La Stampa, 24 ottobre 2021
Siena, Trieste e il capitalismo all’italiana
La rottura delle trattative tra il ministero del Tesoro e Unicredit per il salvataggio del Montepaschi è una pessima notizia per il Paese, per la sua immagine, per la salute della sua economia. È uno smacco per la vicenda in sé: il dissesto della banca senese è un bubbone che ci portiamo dietro da troppi anni, un grumo di scandali, di inchieste giudiziarie, di sperperi, persino di suicidi, che disonora la finanza italiana e soprattutto costa una barca di soldi per lo Stato e per il privato. La prova è che dal 2009 ad oggi, tra aumenti di capitale sul mercato e interventi della mano pubblica, per salvare Mps abbiamo speso qualcosa come 30 miliardi. Sette in più della manovra di bilancio appena annunciata dal governo Draghi.
Ma è uno smacco anche in senso più lato, per l’intero Sistema-Paese. Testimonia la crisi di un capitalismo italiano che ormai mostra la corda.
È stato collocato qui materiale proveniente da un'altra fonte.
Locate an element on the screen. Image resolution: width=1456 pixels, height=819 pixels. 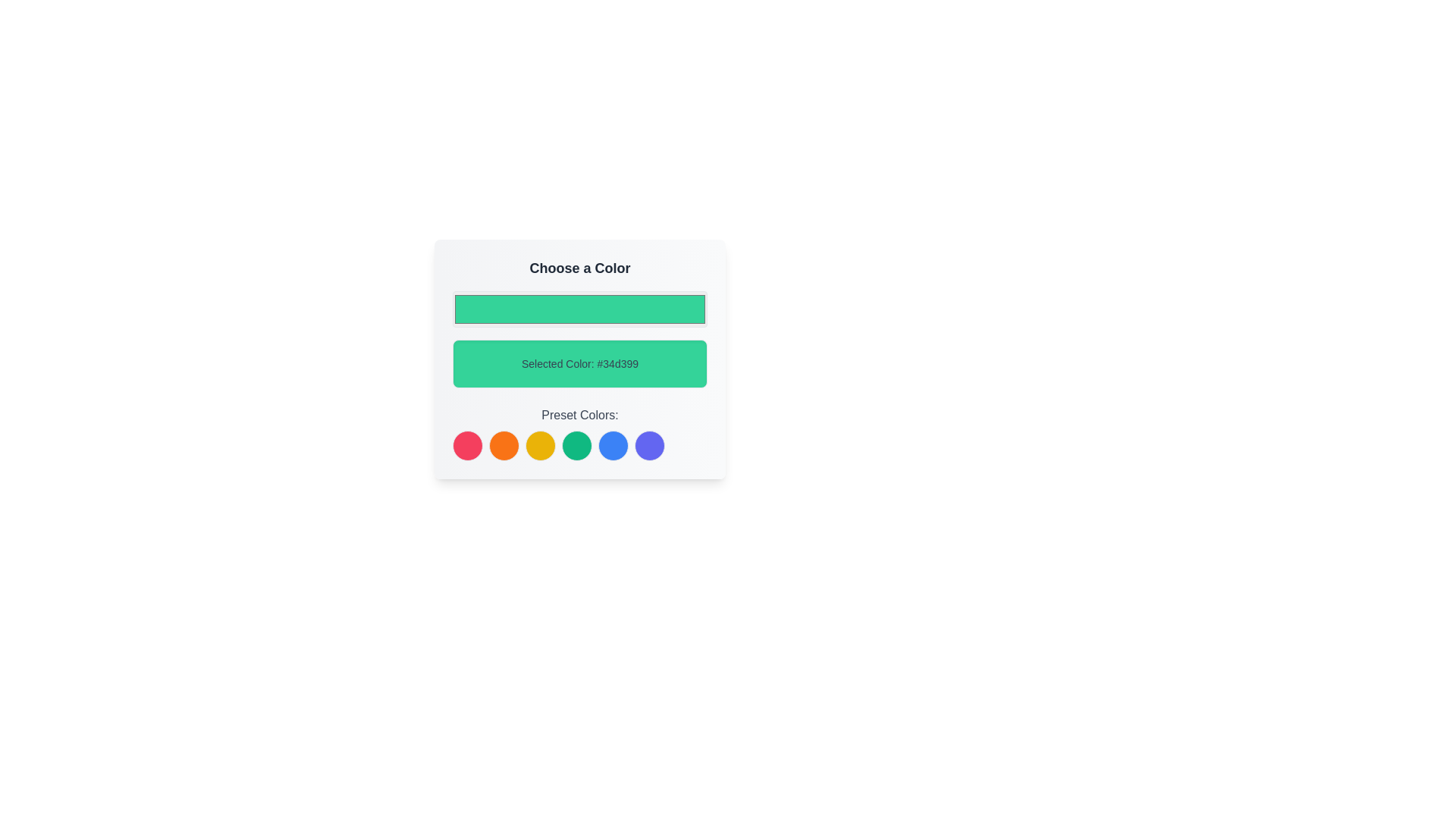
the label with bright green background that displays the text 'Selected Color: #34d399', located below the color picker and above the 'Preset Colors:' label is located at coordinates (579, 363).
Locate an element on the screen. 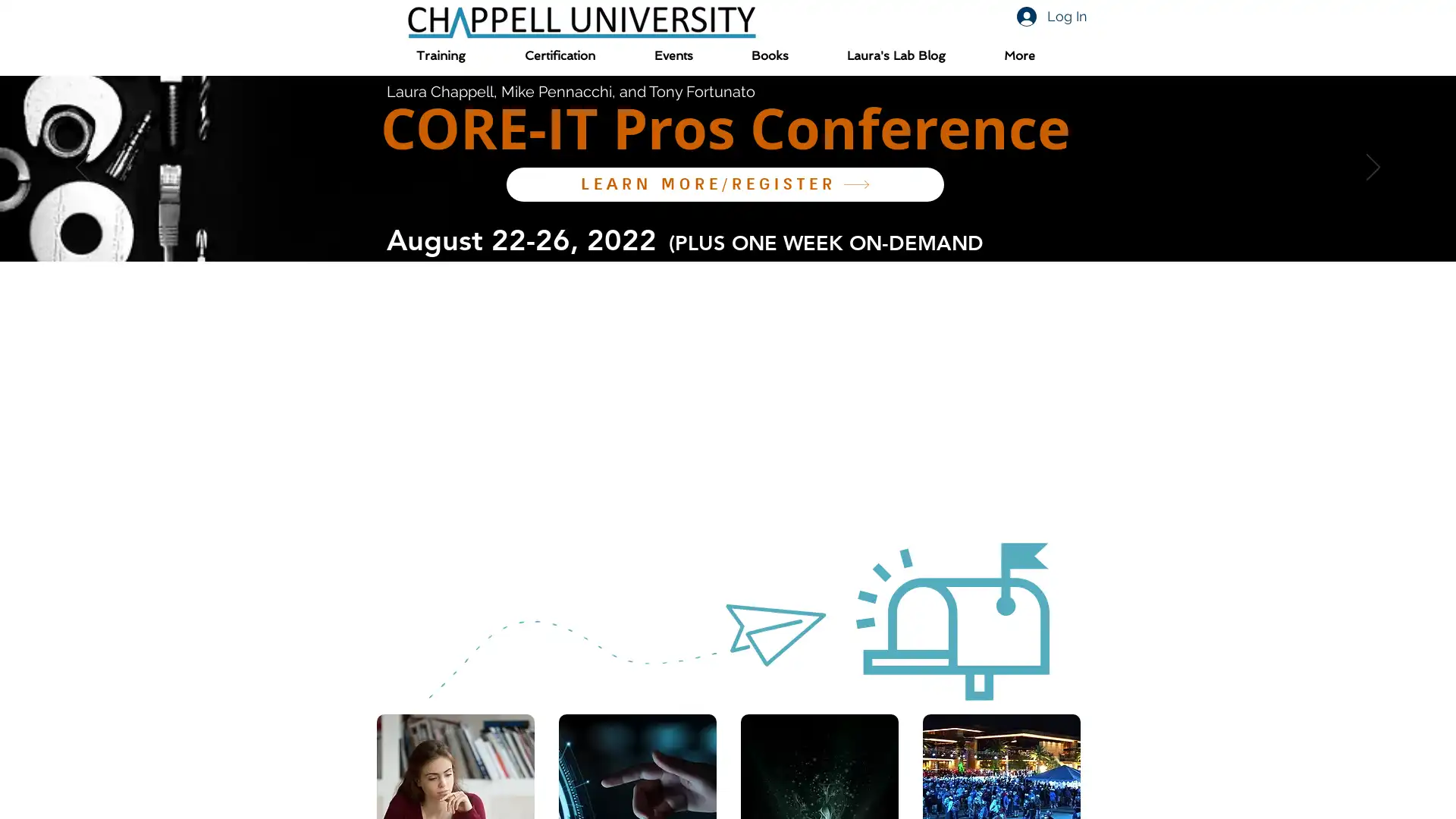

I frutti avvelenati delle ex PpSs li vediamo in questi giorni: il tramonto inglorioso di Alitalia, con le hostess in piazza spogliate di stipendio e dignità, e la lenta agonia dell’Ilva di Taranto, con gli operai costretti alla scelta drammatica tra lavoro e salute. Continuiamo giustamente a inorgoglirci, perché siamo “la seconda manifattura d’Europa” dopo la Germania. Ma sul mercato mondiale, ormai, un grande Paese non può più competere cullandosi solo nel “piccolo è bello” e nelle eccellenze del Quarto Capitalismo che ci hanno salvato tra la fine degli Anni Novanta e l’inizio dei Duemila.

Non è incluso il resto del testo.